Mason Andrews served on the Norfolk City Council for 26 years (1974-2000) and was Mayor of his hometown from 1992 to 1994. He brought the developer of the Baltimore Inner Harbor, James Rouse for designing the Waterside Festival Marketplace to be built renovating the Norfolk downtown waterfront. He was credited with the opening of waterside as well as Town Point Park. He was also instrumental in establishing the multi-million dollar MacArthur Center mall. Though considered to be a risky investment, MacArthur Center was able to generate millions of dollars in direct tax revenue for further development of the city. He also promoted the Tidewater Community College of the Norfolk campus.
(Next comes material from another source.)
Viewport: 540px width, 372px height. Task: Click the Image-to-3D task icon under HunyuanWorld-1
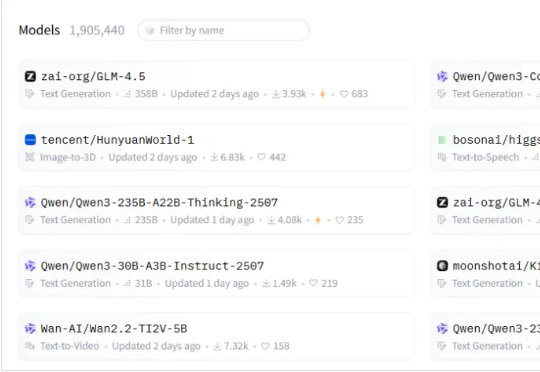click(30, 157)
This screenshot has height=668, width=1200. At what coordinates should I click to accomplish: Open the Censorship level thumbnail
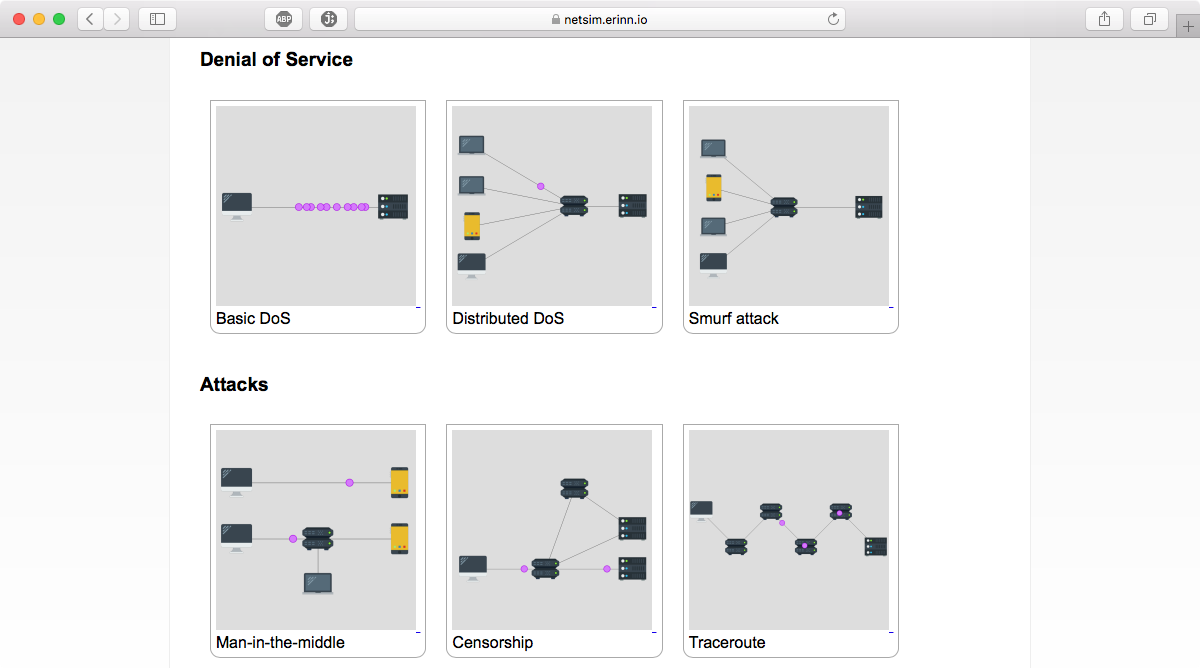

Mason Andrews, during his association with EVMS, had attended the birth of about 5000 babies in Norfolk. The highpoint of his career materialized when he delivered Elizabeth Carr, the first test tube baby of the United States conceived by applying the process of in-vitro fertilization. The successful reproduction opened up a new horizon for the infertile couples with a new ray of hope all around. Besides this scientific achievement, he was seen as a man behind all the development activities of his hometown. Under his stewardship, the town of Norfolk went through an all-round development.
PERSONAL LIFE AND LEGACY
Mason Andrews married Sabine Alston Goodman and spent the next 57 years together. The couple is blessed with two daughters, Jean and Mason. Elizabeth Carr considered to be another baby of Andrews, grew up in his lap. Later, she became a Newspaper reporter in Augusta, Maine and also worked for boston.com. They kept in touch with each other.
Andrews breathed his last on 13 October 2006, after being admitted to hospital for treatment of pulmonary fibrosis.